Trekking sulle vette sacre delle Eolie pt. 3

Continua la scoperta delle vette sacre eoliane, con il suo tour che giunge oggi alla sua terza isola. Dopo aver scalato e parlato sul blog sia di Salina che di Vulcano, il mistero continua ad essere protagonista delle escursioni nell’arcipelago. Nell’ultima puntata si era parlato di scenari che l’antica Hiera condivideva assieme ad  altre due isole, con la promessa di svelare alcuni fatti appena accennati. Il fuoco continua a farla da padrone: la vetta su cui stavolta si sale per far trekking, infatti, è Stromboli.

Non è un luogo che ha bisogno di presentazioni, in quanto si tratta di una meta ambita dai camminatori per buona parte dell’anno. Ma magari non molti sanno che autori classici come Posidonio, Strabone, Plinio il vecchio, Dionisio Periegeta o Gaio Giulio Solino vi individuavano la dimora di Eolo, il dio dei venti (vedi fonte). Un luogo sacro che però  – come accennato nello scorso articolo – è stato individuato anche a Vulcano e su un’altra isola dell’arcipelago di cui presto si forniranno notizie. Per molti, un tempo, erano questi i luoghi in cui gli dei decisero di imprigionare i venti che avevano tra le varie cose anche separato la Sicilia dal resto dell’Italia. Ad essere sacra, quindi, sembra essere l’isola nel suo insieme.

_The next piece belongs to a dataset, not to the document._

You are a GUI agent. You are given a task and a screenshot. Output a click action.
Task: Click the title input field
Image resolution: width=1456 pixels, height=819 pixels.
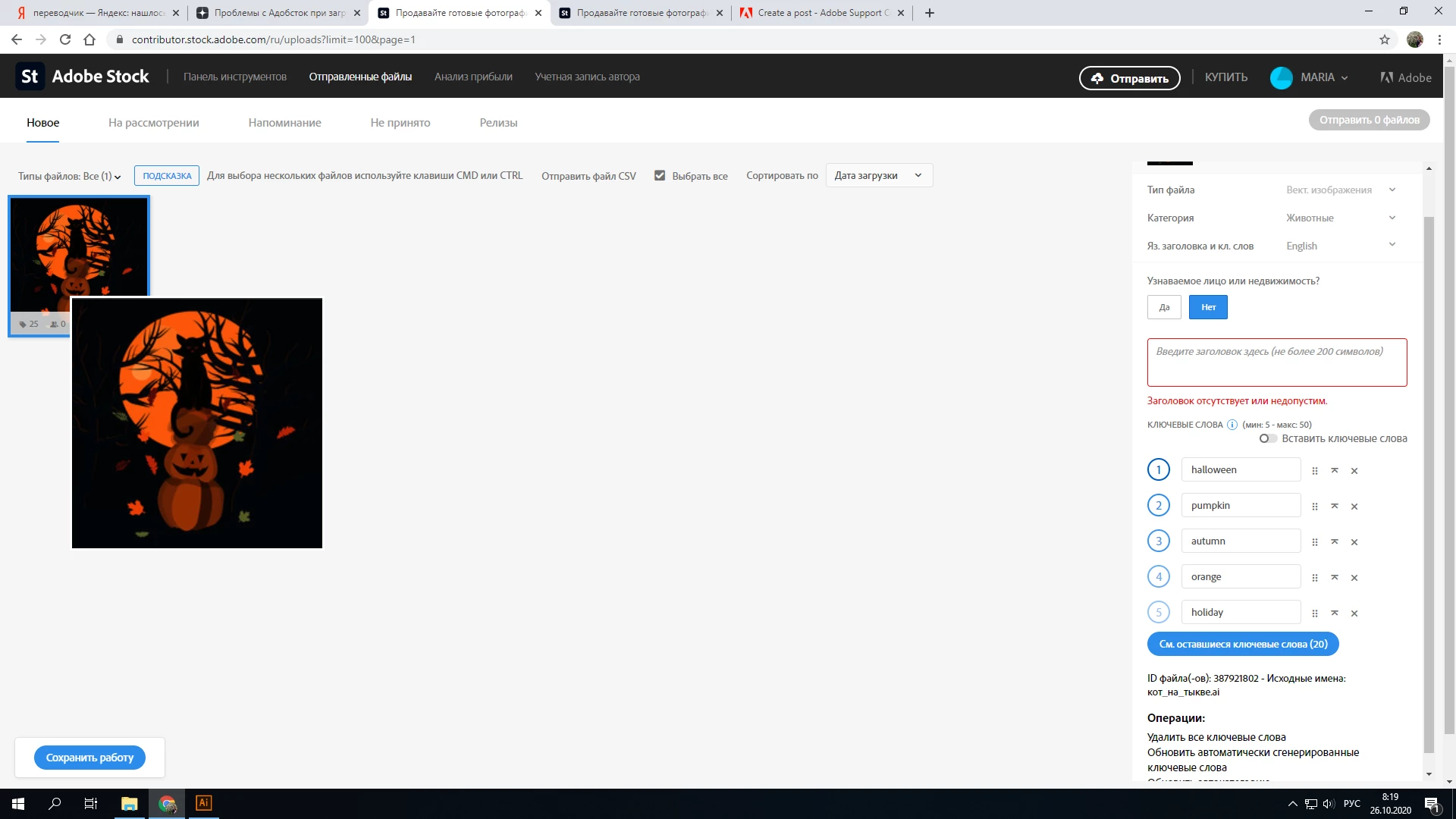point(1276,362)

La cima (924 m) può essere raggiunta solo affidandosi a delle guide vulcanologiche autorizzate; la salita non sarà certo caratterizzata dalla natura multiforme di Salina o di altre isole, anche se sarà comunque possibile in primavera ammirare i fiori del cisto (sia bianco che rosso), il lentisco, le eriche… Il punto di svolta è ovviamente quando si arriva in alto, soprattutto quando fa buio, ed in silenzio si sente il vulcano respirare. Poi, al momento di scendere, si girerà l’angolo e la temperatura si alzerà repentinamente. Al chiarore della luna e delle torce, si scenderà per una infinita strada di sabbia bianca. È un tipo di suggestione differente, che comunque può essere vissuta cominciando a girare i piccoli paesini con qualcuno esperto della loro storia, passando per le vecchie chiese di S. Vincenzo e di S. Bartolo, magari addentrandosi anche nell’antico cimitero abbandonato, risalente ai primi del ‘900, con alcune tombe ancora rivestite di antiche maioliche. E intanto, salendo, alle spalle si scorgerà lo Strombolicchio, il nek di un antico vulcano nel mare, ultimo avamposto del territorio siciliano prima della distesa d’acqua che separa dalla Campania. Nei giorni bui di tempesta somiglia ad un tetro maniero stregato; è diventato da tempo un faro, la cui area non può essere varcata se non previa autorizzazione.

Come scriveva Alexandre Dumas nel 1835: «Al tempo del cantore di Enea, quando Stromboli si chiamava Strongyle, certamente l’isola non era ancora conosciuta per quello che è e andava preparando nelle sue viscere quelle infuocate eruzioni cicliche che ne fanno il vulcano più gentile della terra. Con Stromboli, infatti, si sa cosa aspettarsi: non è come il Vesuvio o l’Etna, che per una seppur minima eruzione fanno attendere il viaggiatore anche tre, a volte cinque, a volte dieci anni». Per fortuna anche di più, come nel caso del Vesuvio. Ma arrivati a questo punto, non resta che darci appuntamento sulla prossima vetta!